Tae-Ra tak ada alasan untuk membunuh Elena. Selama  ini ia baik-baik saja dan tak ada masalah serius dengan Elena. Mungkin hanya perdebatan kecil tapi tidak mungkin itu penyebabnya.

Dada Airen naik turun. Ia menatap nyalang Caitlin. Rasanya dia ingin mencakar wajah Caitlin sekarang juga. Tapi ia berusaha untuk menahan emosi.

Semua orang yang berada di kelas itu menatap heran Caitlin. Apa yang salah dengan perempuan itu? Pikir orang-orang yang ada disitu.

Caitlin tak menghiraukan tatapan tak menyenangkan yang ditujukan padanya. Yang ia inginkan hanyalah orang-orang harus stop untuk mencoret-coret meja Tae-Ra. Ia juga merasa sakit hati.

Evelyn berjalan mendekati Caitlin dengan langkah-langkah tergesa-gesa. Ia bahkan lupa meletakkan tas di kursinya. Seharusnya ia tadi ketika sampai di sekolah langsung ke kelas bersama dengan Caitlin, bukan ke perpustakaan dulu. Kalau beginikan Evelyn juga yang akan repot melerai. Pasalnya Caitlin itu sekarang sangat susah untuk mengendalikan emosinya.

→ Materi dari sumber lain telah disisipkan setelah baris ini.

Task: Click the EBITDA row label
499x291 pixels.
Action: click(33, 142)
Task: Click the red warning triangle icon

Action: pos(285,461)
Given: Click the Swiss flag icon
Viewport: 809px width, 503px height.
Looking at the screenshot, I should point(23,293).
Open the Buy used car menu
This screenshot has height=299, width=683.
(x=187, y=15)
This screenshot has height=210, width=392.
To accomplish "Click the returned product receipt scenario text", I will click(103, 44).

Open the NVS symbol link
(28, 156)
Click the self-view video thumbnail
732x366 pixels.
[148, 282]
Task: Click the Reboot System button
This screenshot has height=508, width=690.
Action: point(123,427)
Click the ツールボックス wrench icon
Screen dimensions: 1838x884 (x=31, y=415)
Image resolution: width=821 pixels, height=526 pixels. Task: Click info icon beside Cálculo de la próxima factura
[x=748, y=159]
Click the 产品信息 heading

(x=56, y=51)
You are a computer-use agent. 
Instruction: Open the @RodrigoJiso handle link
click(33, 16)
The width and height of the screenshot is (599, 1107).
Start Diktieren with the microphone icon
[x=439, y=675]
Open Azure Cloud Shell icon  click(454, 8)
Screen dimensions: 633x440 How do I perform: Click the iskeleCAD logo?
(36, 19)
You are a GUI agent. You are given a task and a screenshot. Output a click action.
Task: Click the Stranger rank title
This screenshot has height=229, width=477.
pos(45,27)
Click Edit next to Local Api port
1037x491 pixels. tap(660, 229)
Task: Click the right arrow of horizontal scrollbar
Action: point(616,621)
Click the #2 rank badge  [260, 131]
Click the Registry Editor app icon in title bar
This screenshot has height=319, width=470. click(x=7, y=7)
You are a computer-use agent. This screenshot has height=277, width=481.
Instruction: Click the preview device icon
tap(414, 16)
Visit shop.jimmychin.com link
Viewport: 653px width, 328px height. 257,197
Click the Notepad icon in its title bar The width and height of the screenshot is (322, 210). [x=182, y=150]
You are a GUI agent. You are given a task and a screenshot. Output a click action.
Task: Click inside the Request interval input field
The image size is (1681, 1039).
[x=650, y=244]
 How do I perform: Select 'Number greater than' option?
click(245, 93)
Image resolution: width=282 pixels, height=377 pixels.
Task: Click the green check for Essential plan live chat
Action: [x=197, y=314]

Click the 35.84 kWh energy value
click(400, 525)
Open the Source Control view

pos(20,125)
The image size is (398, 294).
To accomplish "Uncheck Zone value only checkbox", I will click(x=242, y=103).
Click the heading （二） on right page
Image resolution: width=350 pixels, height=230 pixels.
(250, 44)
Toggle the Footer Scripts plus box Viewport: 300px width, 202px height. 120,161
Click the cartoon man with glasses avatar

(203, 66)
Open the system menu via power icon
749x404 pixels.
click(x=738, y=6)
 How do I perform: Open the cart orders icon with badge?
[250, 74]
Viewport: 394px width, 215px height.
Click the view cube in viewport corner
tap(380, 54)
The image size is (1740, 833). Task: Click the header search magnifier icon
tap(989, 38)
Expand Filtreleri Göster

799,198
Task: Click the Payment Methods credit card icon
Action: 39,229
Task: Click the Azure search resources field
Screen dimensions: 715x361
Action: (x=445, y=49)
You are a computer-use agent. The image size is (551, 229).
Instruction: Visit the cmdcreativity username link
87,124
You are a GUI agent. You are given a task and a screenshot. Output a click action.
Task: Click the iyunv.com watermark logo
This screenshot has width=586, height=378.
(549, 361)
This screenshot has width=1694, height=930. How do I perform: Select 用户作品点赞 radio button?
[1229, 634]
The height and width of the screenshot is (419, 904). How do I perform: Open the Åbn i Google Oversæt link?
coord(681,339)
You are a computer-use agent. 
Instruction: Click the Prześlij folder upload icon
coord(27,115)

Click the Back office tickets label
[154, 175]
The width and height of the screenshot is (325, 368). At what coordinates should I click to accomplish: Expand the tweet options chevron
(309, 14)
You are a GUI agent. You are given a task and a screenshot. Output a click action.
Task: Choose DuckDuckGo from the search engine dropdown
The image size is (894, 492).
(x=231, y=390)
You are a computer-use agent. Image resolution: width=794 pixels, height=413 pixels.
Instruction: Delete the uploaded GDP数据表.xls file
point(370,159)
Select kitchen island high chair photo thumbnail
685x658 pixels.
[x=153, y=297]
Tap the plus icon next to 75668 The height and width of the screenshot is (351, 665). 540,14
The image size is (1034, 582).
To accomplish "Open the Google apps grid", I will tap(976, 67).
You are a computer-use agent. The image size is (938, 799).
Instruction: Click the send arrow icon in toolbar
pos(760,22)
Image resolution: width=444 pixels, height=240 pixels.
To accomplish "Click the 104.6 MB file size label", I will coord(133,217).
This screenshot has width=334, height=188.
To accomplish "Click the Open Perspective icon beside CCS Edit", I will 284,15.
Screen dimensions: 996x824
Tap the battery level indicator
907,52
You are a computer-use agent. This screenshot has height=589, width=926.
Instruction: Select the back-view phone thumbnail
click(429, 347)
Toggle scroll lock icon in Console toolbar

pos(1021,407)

"Caitlin udah," peringat Evelyn mencengkram lengan Caitlin dengan kuat.

"Tae-Ra bukan pembunuh! Kalian harus percaya sama gue," teriak Caitlin membuat orang-orang yang ada disana bingung dan bertanya-tanya. Padahal sudah sangat jelas kalau Tae-Ra adalah pembunuhnya.

"Jangan halu Caitlin," kata Airen tertawa. Punya bukti apa dia kalau Tae-Ra bukan pembunuhnya?

"Mungkin sekarang kalian bisa gak percaya sama gue, tapi liat aja gue bakal ungkap fakta yang sebenarnya."

"Keep dreaming girl," ledek Airen lalu berjongkok untuk memungut spidolnya yang ada di lantai.

Airen kembali menambahkan kata-kata kasar di meja Tae-Ra, lalu pergi sebelum Caitlin melempar spidolnya lagi. Ia bukan takut dengan Caitlin, hanya saja ia sedang malas bertengkar.

Caitlin ingin mengejar Airen namun tangannya masih dicengkram kuat oleh Evelyn. "Lepasin ga?"

"Poin lo udah berkurang banyak jangan bikin masalah lagi," peringat Evelyn. Mendengar itu Caitlin menghela napas berat dan mengurungkan niatnya untuk mengejar Airen. Memang benar selama sekolah disini Caitlin membuat beberapa masalah yang mengakibatkan poinnya berkurang, itu semua karena ia tak bisa mengendalikan emosi.